When I remember the first time I rolled up at the PM Society lunchtime bash at the Grosvenor Hotel a few years back, it was mostly print with a few digital pieces starting to creep in here and there. A documentary was seen as breaking important new ground.
This year I was lucky enough to be the PM head judge, and I must say I think the standard of work has steadily improved year on year and reflects a steady growth of creativity in what we do every day at the coal face.
The PMs has always suffered in a lot of creatives minds for having less prestige than some other shows.
Because there must be a winner in each category, so it removes the possibility of the Craft judges only awarding (what would have been in most other shows a bronze) a bronze.
Sometimes that’s hard to get your head around.
Fortunately this year the Golds popped out, I can’t recall a single discussion in any category about what was Gold.
These days there are quite a few high production films, both animation and live action, that wouldn’t look out of place in a consumer show, some exquisite digital design and even social media campaigns.
This year’s jurors also numbered several previous Cannes judges, which might have seemed unlikely a few years ago.
Nevertheless, some entrants still do themselves no favours.
Let me give you some tips.
If you are preparing work for any awards jury, I ask you to consider that usually those juries are curated from the industry’s Creative Directors.
We don’t need to see the shoot, most of us are familiar with a set, editing software and lights.
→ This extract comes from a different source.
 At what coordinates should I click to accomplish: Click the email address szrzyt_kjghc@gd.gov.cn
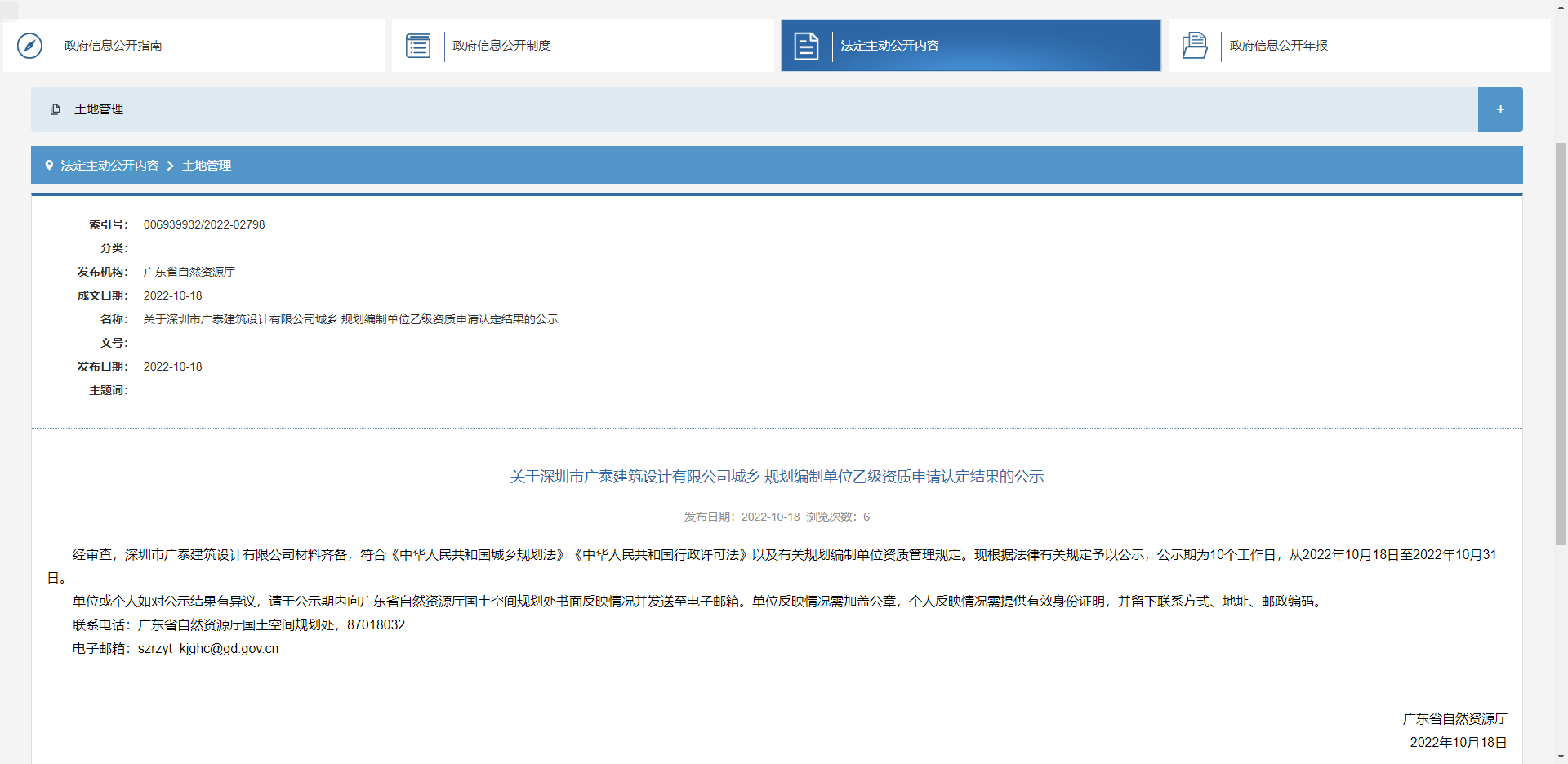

It’s less impressive than you might hope.
Unless of course, the technique is part of the idea.
But don’t include the whole story of how you came up with it and how much effort it took to produce, no timelines please. It might impress clients and new biz prospects, but save the backroom insights for them.
Why? because I don’t care. I’m judging the idea and the craft.
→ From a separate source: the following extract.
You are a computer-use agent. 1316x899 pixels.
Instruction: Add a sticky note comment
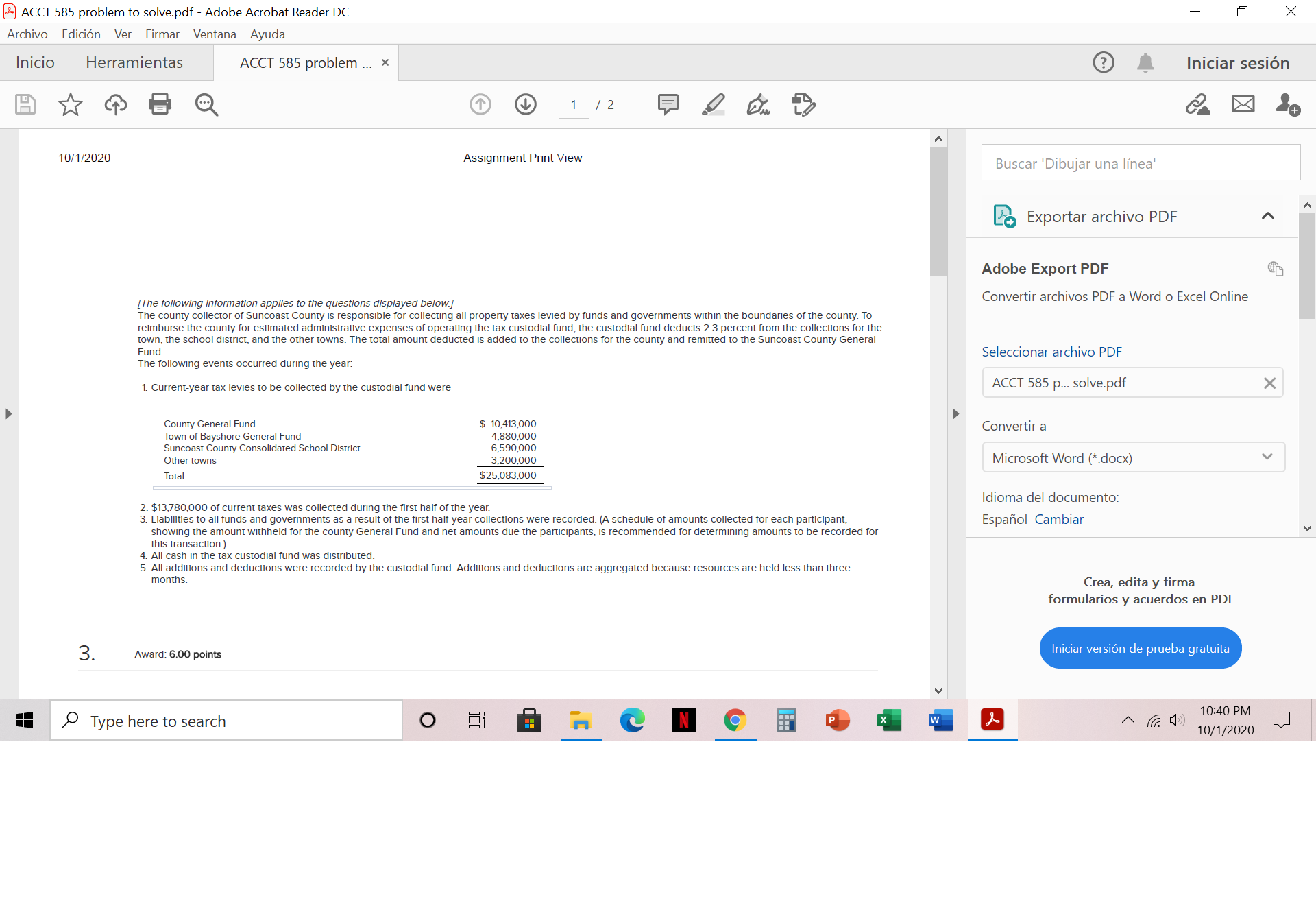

So get to the problem and then the idea as fast as you can.
If you have a digital piece, like say even an idetail, don’t just upload all the pages as a series of jpegs. Trust me, nobody has the time to try and figure out what the UX was. Make it as painless as possible and help us love it as much as you do.
As a rule, people presenting the idea to camera, be it agency CDs or Clients is really boring.
Imagine something really boring, then imagine something more boring than that.
You can say it’s a fantastic new idea that people loved but it won’t help. We’ll be the judge of that thank you very much.
I say this with all the genuine understanding of the difficulty that making case history films involves.
And I know not all entrants are agencies, but all entries are equal when it comes to the jury room.
So anyway, I hope this helps.
My thanks to all the jurors who gathered at the Crown Plaza this year, I hope we did all our entrants, organisers and sponsors proud.
And if you got nominated, congratulations. I’ll see you in January.
Have a fab non denominational seasonal holiday break and a happy New year.